The Peak reported this morning that we have a 1 in 9 chance of seeing that major earthquake, and likely resulting Tsunami in the next 50 years. You’d play the lottery on those odds.

There was no video taken of the Tsunami in 1964 of course. So it is a little hard to imagine just what it would look like. However, we do have other examples that we can look to. The most obvious, and most similar, is the 2011 Japanese Earthquake and Tsunami. The video below is, I think, the best example of what would happen here. It looks like a town similar in size, and geography. As was the case here apparently in 1964, it was the second wave, not the first, that brought the greatest damage. So I recommend watching the whole thing.

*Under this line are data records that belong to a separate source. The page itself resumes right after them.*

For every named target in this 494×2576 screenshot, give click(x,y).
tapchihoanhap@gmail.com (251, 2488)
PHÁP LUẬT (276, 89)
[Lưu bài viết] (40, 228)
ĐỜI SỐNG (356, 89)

And here is another from ground level in a different town. Obviously these people thought they’d be fine… they were wrong. (Skip to 3min in if you want to speed things up)

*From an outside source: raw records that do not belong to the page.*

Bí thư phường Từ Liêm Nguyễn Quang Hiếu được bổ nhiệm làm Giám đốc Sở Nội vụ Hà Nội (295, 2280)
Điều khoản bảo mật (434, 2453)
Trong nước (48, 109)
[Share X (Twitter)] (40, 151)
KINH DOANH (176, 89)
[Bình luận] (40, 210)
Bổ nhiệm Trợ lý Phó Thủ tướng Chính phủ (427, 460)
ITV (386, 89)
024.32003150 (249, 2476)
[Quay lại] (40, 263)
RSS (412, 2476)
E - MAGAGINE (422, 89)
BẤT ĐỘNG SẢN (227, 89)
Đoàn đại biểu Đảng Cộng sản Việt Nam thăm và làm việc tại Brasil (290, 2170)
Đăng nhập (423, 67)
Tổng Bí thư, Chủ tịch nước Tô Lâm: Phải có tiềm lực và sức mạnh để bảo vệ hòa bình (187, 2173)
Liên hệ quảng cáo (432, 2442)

Unlike this Japanese town, Port Alberni has no sea walls that would protect itself even from a small Tsunami, let alone a massive one like this one, or the one we would receive from The Big One. So our only escape, once the shaking stopped, would be to get to high ground within 10 minutes. The Tsunami would start within 15 minutes. Note the lucky individuals in this video are likely in a concrete multi-storey building that obviously could withstand the wave. We have no such structures in our Tsunami zone. It does make me wonder just how much our government believes we are willing to allow to be washed away and destroyed given our obvious risk to this kind of disaster.

Preparation is key. And in the event of a disaster, you would be on your own for as long as a week or two weeks before help arrived in earnest. This website likely would not be running, so sorry, you are truly, on your own. 😉

The forecast

It’s already raining and it’s going to keep right on raining all day Friday. The weekend will be pretty showery and wet too but not too bad.

We should get some relief Monday. The charts below show it is supposed to be well over 10°C and partly sunny.